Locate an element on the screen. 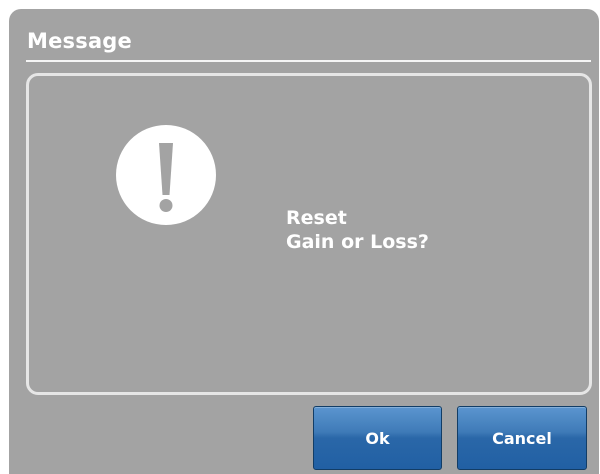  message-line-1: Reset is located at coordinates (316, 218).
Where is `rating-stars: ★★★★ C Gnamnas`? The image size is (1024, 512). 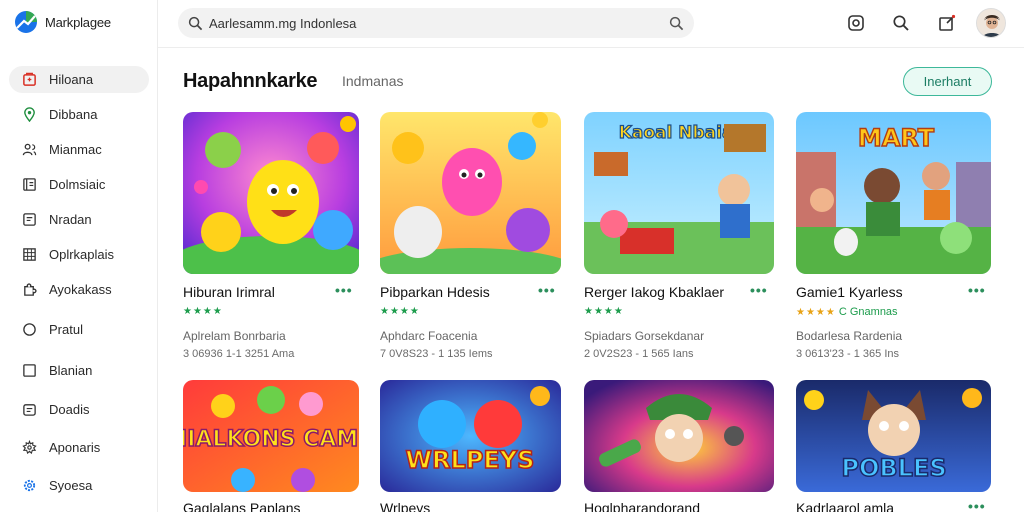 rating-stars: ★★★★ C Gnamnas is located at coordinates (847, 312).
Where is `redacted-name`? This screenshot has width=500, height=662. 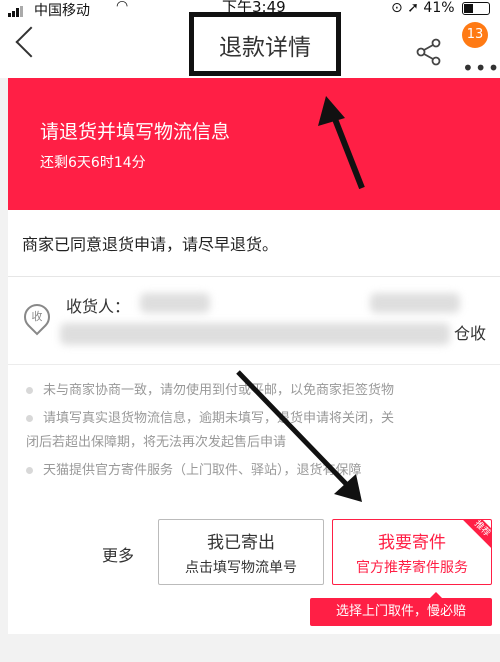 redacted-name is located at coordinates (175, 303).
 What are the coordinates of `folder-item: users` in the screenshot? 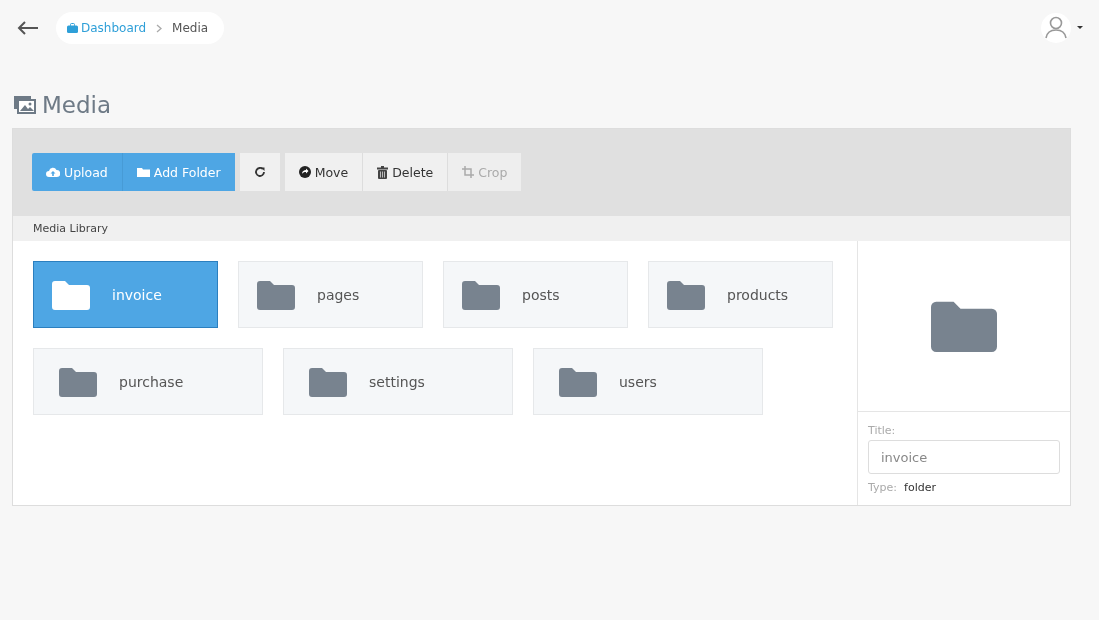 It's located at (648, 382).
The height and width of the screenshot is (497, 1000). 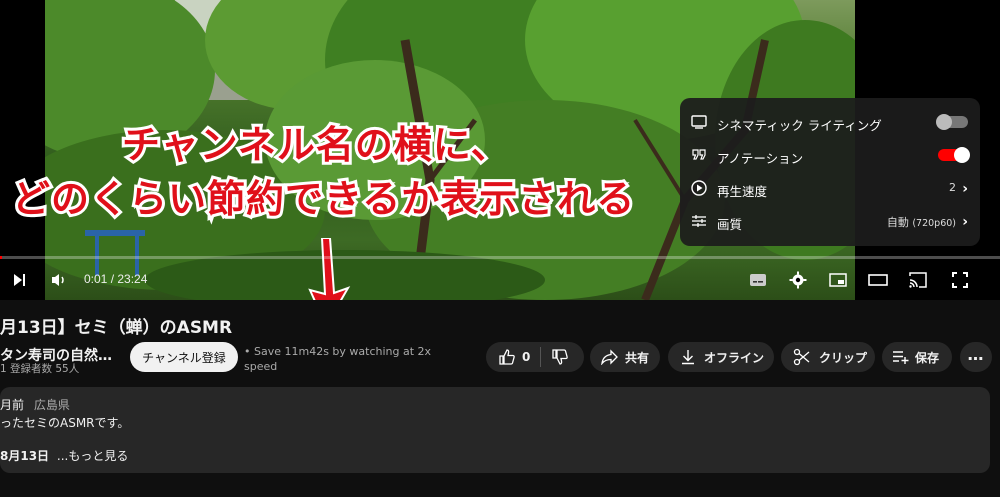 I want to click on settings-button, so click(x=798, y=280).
* * * * *
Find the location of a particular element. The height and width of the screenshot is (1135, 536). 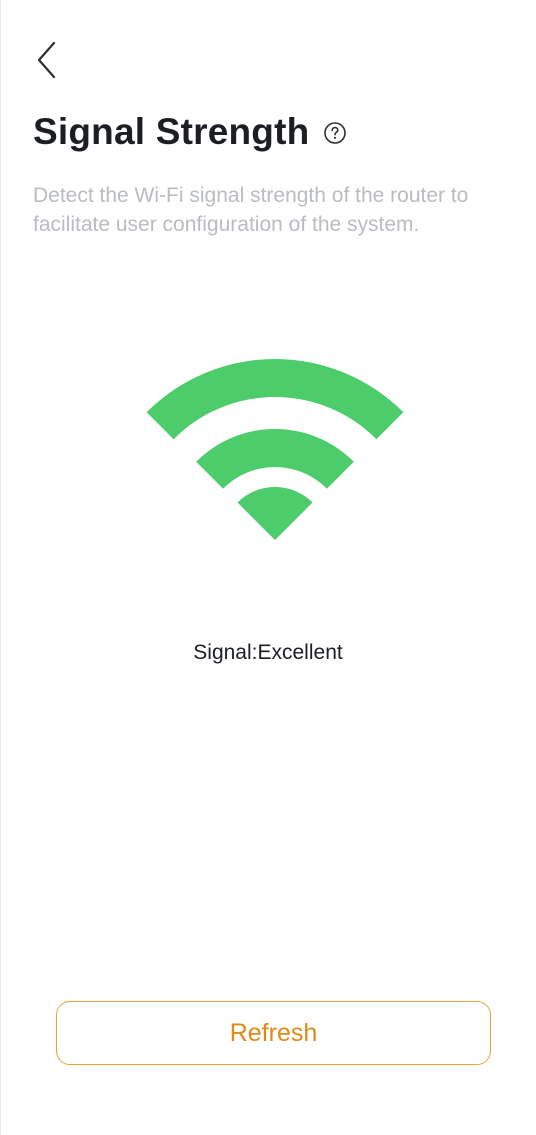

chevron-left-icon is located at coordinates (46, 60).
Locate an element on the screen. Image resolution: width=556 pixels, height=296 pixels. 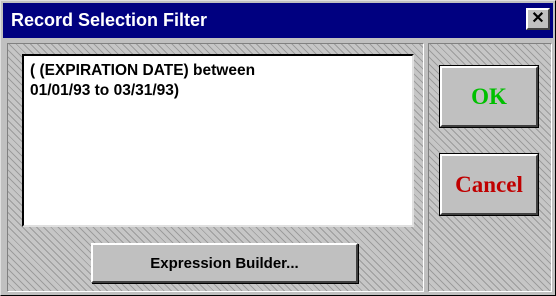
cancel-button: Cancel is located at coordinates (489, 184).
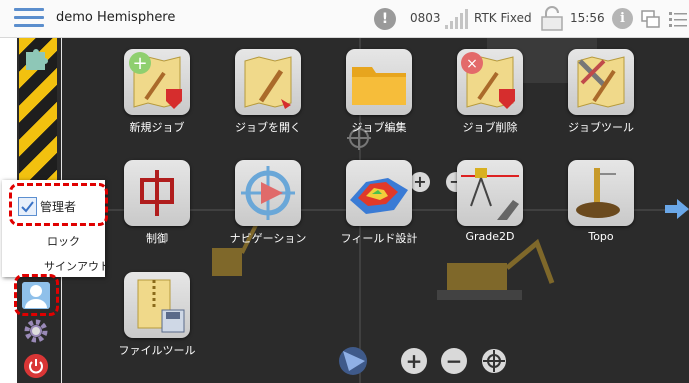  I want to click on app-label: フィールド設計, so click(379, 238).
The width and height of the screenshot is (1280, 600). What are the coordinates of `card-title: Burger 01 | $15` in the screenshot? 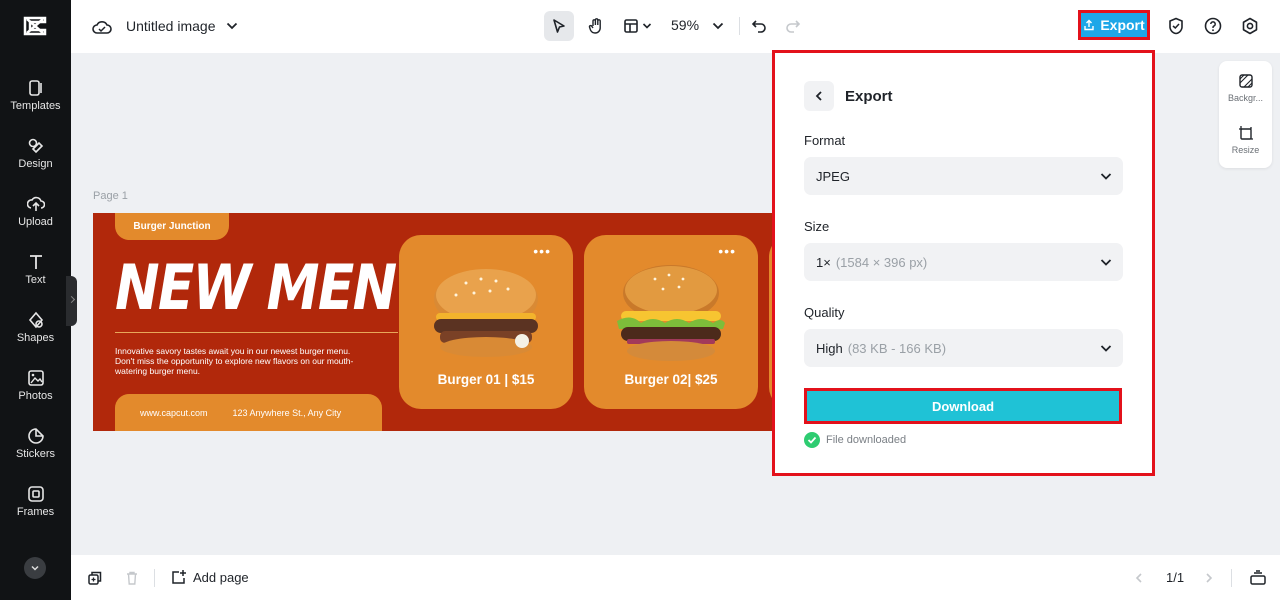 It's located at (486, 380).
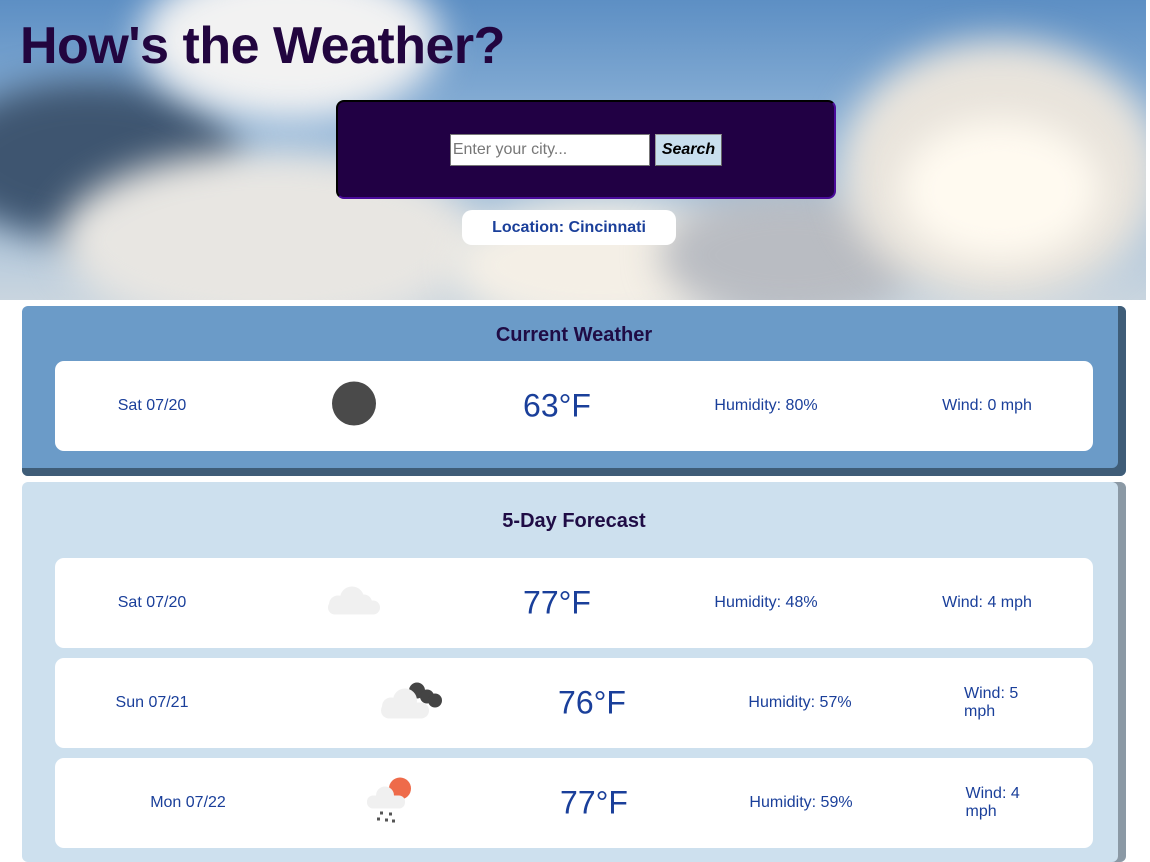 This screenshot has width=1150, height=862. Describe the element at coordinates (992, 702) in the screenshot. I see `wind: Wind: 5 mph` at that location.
* * * * *
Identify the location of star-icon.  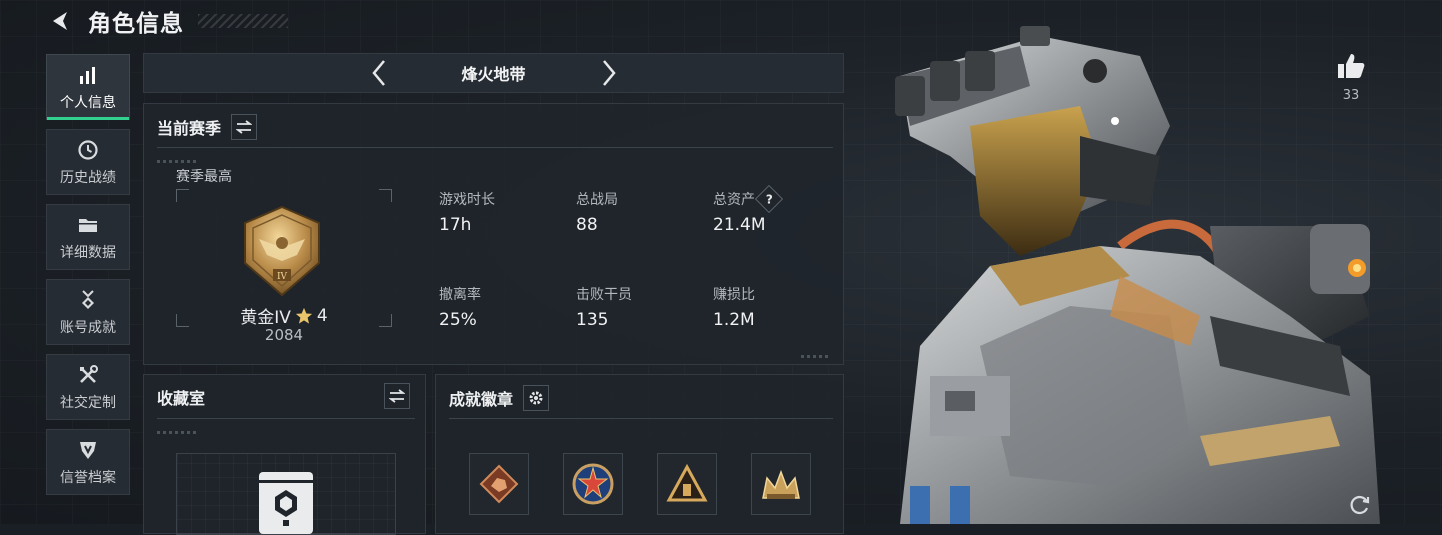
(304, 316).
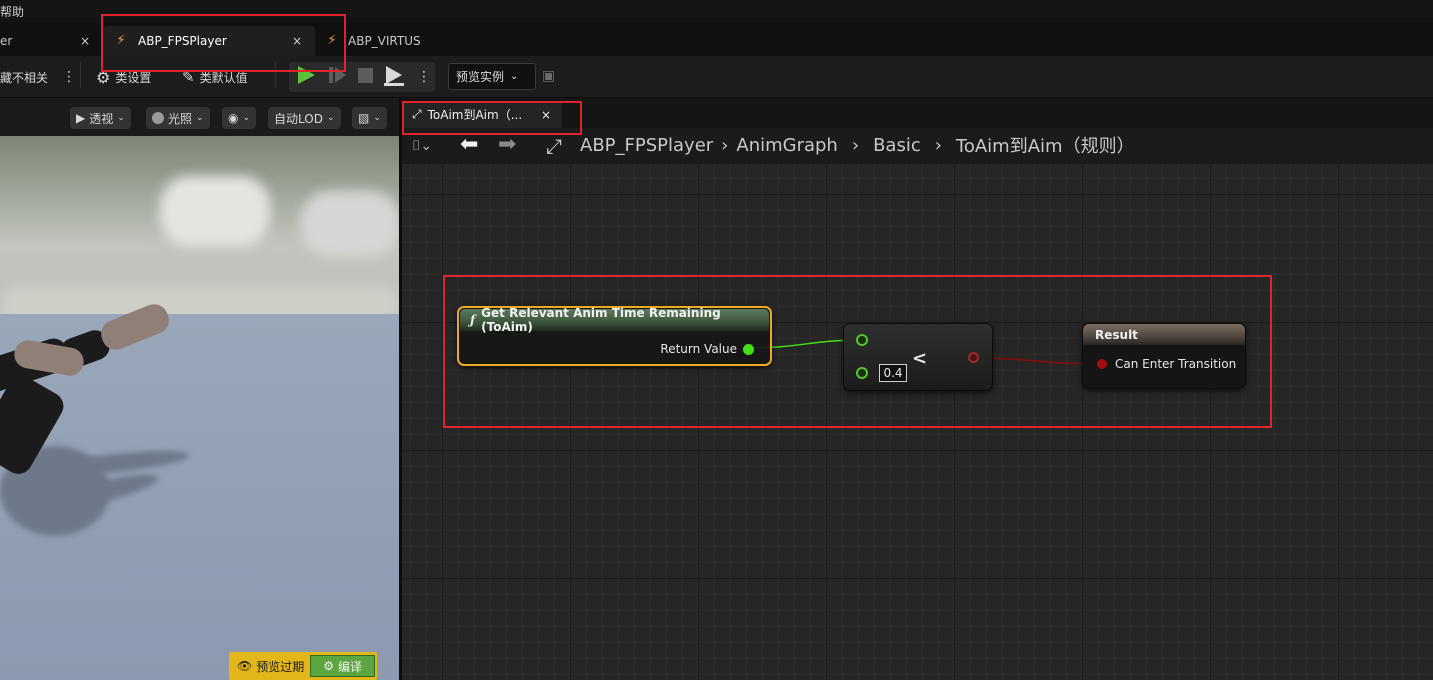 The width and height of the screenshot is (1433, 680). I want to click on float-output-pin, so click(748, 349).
* * * * *
#### Work instruction
Copy the stretch of lines from the one containing "Locate an element on the screen. Image" through the one containing "I want to click on app-label: フィールド設計, so", and leave the pictures out of your copy.

#### Solution
Locate an element on the screen. Image resolution: width=556 pixels, height=296 pixels. 
cancel-button: Cancel is located at coordinates (489, 184).
  I want to click on app-label: フィールド設計, so click(379, 238).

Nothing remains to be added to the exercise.